- [YOUR INSTRUCTIONS]: Repeat the lines word for word, from the line containing "Where should I" through the line containing "coord(254,751)", and include only those lines.

Start

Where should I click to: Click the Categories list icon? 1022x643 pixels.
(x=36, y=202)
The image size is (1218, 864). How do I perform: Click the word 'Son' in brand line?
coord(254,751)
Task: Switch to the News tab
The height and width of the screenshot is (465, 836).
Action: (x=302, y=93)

End
Start

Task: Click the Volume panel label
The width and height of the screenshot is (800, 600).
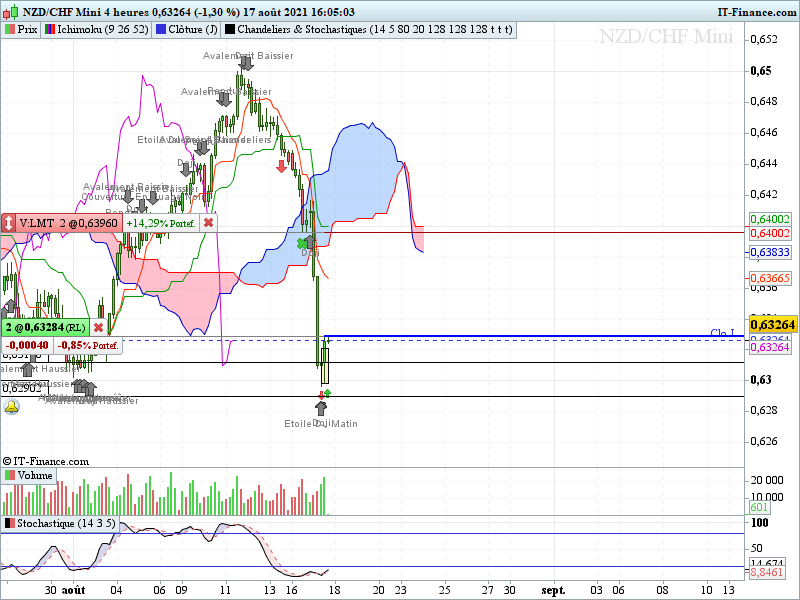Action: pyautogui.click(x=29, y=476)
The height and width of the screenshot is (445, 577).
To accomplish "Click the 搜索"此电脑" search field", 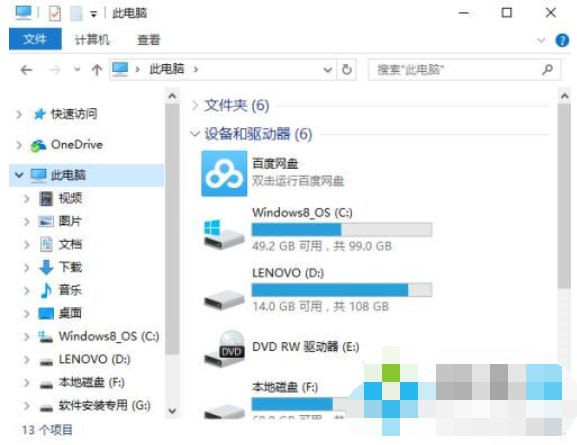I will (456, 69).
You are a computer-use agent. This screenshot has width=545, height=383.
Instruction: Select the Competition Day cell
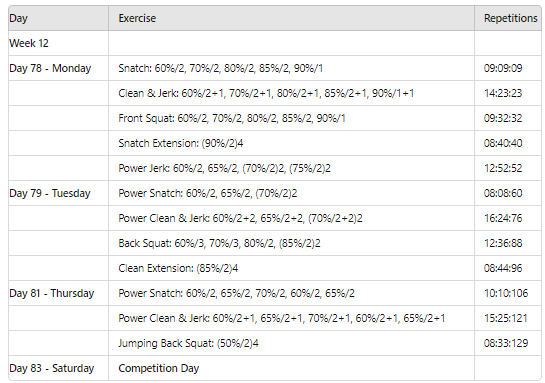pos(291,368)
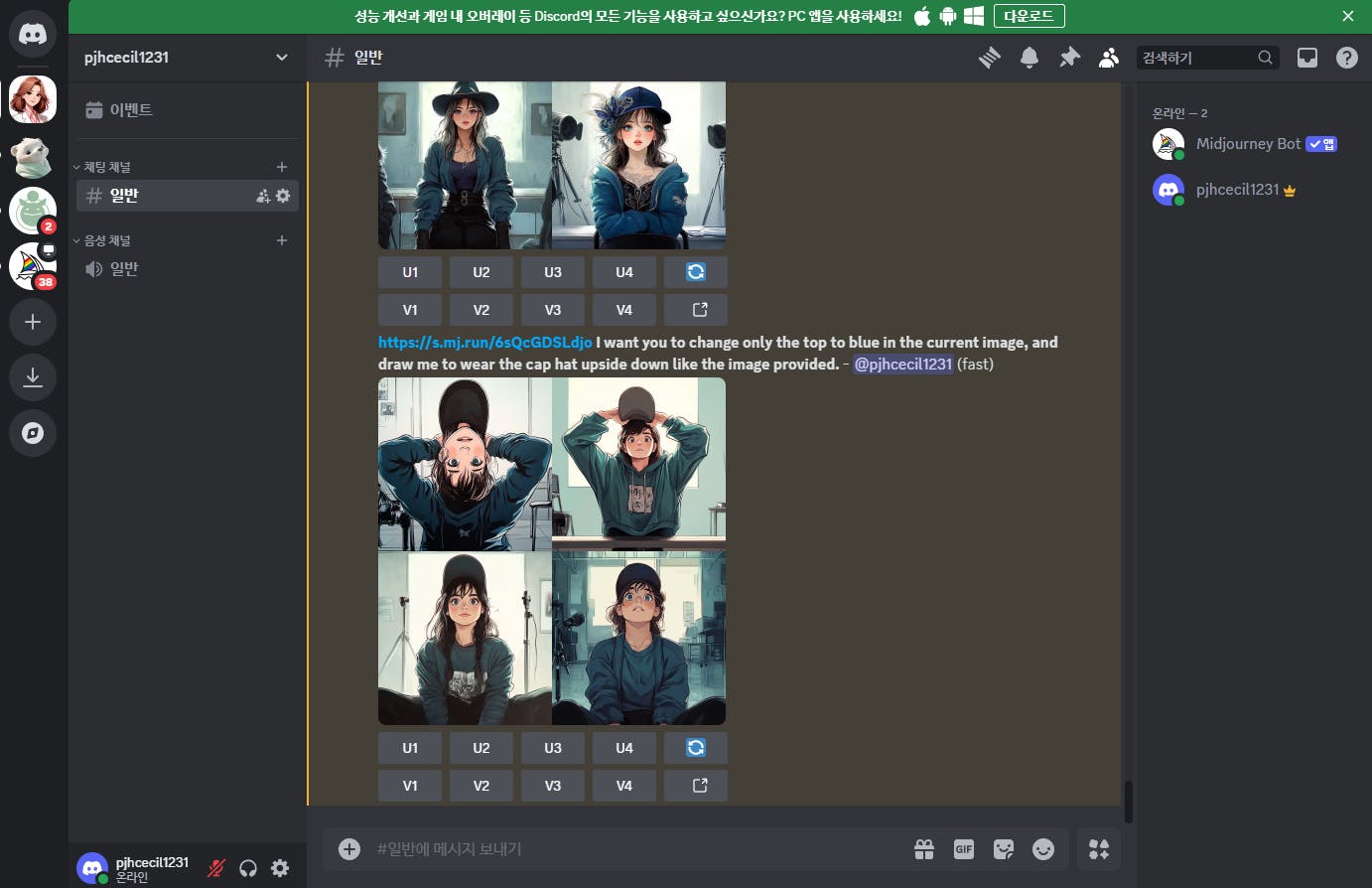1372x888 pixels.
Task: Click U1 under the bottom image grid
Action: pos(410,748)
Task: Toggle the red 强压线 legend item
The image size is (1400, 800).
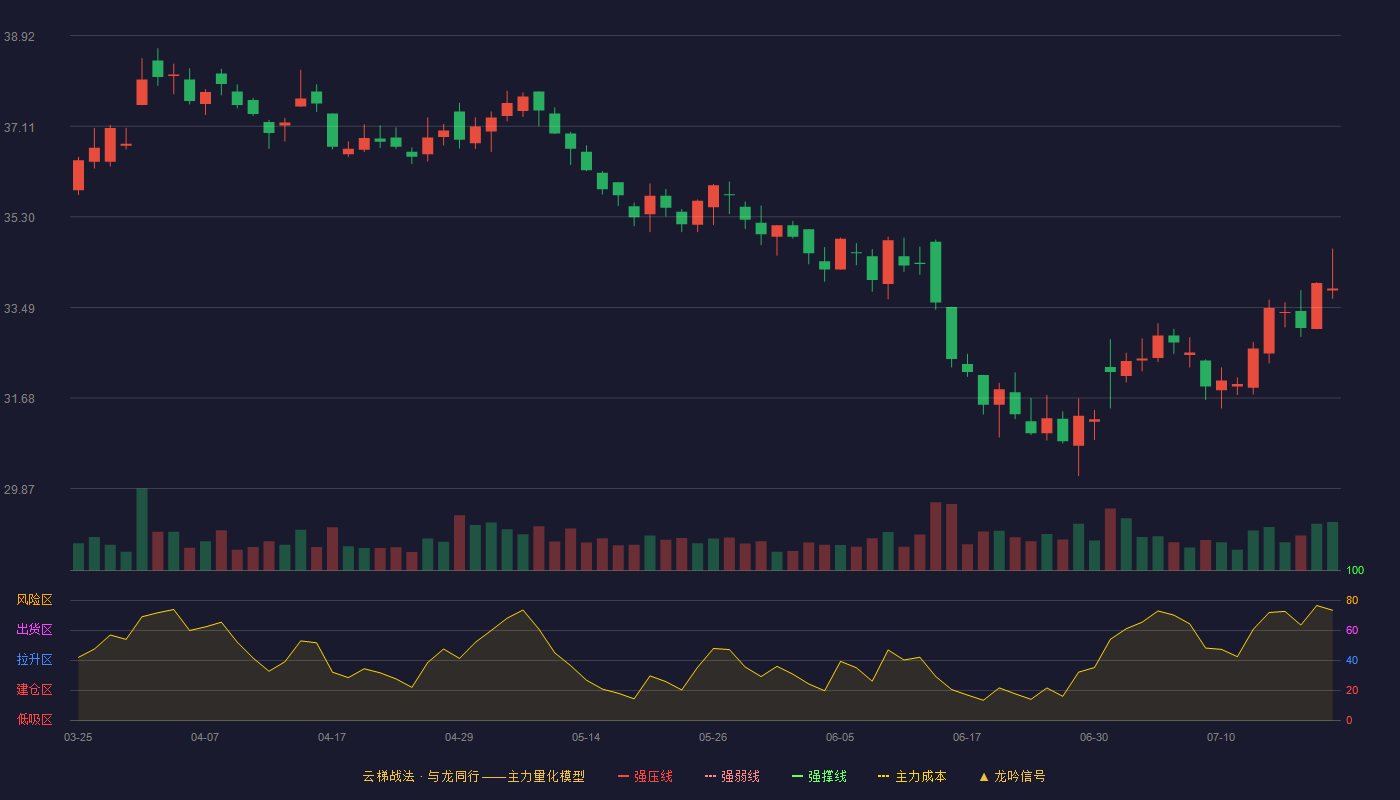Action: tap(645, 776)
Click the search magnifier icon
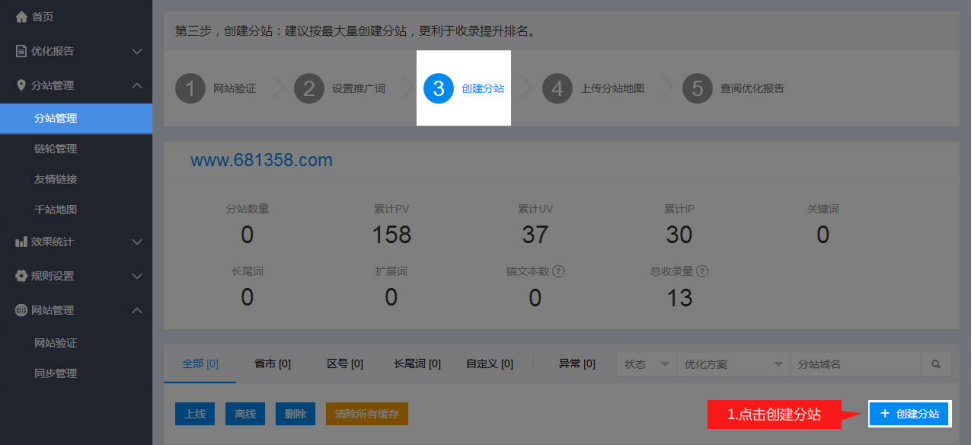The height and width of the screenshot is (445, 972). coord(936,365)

End

- [EXPECTED ANSWER]:
Where should I click to: Click the Categories list icon? 1022x643 pixels.
(x=36, y=202)
The image size is (1218, 864). How do I perform: Click the word 'Son' in brand line?
coord(254,751)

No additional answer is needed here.